Word and item position data:

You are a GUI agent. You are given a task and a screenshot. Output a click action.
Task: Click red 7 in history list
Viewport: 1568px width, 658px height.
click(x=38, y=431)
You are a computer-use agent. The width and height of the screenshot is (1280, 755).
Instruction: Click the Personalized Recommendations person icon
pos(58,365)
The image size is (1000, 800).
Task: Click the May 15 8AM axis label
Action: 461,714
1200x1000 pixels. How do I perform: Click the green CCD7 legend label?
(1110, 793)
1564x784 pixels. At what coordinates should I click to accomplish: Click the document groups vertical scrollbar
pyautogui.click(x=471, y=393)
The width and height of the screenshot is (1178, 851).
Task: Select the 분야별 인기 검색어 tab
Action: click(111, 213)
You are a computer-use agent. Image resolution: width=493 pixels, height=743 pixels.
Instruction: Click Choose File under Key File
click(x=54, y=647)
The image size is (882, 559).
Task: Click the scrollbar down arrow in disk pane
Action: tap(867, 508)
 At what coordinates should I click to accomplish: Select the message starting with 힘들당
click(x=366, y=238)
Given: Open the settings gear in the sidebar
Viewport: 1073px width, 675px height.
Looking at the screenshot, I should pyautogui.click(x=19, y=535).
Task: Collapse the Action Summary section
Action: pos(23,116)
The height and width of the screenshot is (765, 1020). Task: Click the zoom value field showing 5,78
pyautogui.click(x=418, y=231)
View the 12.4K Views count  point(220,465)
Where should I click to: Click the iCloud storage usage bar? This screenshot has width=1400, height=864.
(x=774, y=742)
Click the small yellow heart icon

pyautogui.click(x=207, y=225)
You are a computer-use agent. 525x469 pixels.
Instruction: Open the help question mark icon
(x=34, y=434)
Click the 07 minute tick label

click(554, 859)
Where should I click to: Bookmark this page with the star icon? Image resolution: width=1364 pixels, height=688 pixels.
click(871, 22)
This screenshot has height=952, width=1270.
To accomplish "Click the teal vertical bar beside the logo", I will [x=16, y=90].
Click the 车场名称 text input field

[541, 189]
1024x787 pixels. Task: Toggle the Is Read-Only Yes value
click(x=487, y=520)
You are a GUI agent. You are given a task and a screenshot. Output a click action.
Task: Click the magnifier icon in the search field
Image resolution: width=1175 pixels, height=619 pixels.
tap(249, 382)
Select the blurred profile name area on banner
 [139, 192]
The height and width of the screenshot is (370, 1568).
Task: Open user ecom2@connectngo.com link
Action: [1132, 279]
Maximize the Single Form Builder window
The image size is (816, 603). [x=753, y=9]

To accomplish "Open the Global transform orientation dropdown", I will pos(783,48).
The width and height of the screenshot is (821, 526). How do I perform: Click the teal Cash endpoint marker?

# TASK
Reproduce the lines of the items above verbatim, from the line containing "At what coordinates should I click to accomplish: Select" through the line containing "View the 12.4K", both included.

# WRITTEN REPLY
 At what coordinates should I click to accomplish: Select the message starting with 힘들당
click(x=366, y=238)
Given: Open the settings gear in the sidebar
Viewport: 1073px width, 675px height.
Looking at the screenshot, I should pyautogui.click(x=19, y=535).
Task: Collapse the Action Summary section
Action: pos(23,116)
The height and width of the screenshot is (765, 1020). Task: Click the zoom value field showing 5,78
pyautogui.click(x=418, y=231)
View the 12.4K Views count  point(220,465)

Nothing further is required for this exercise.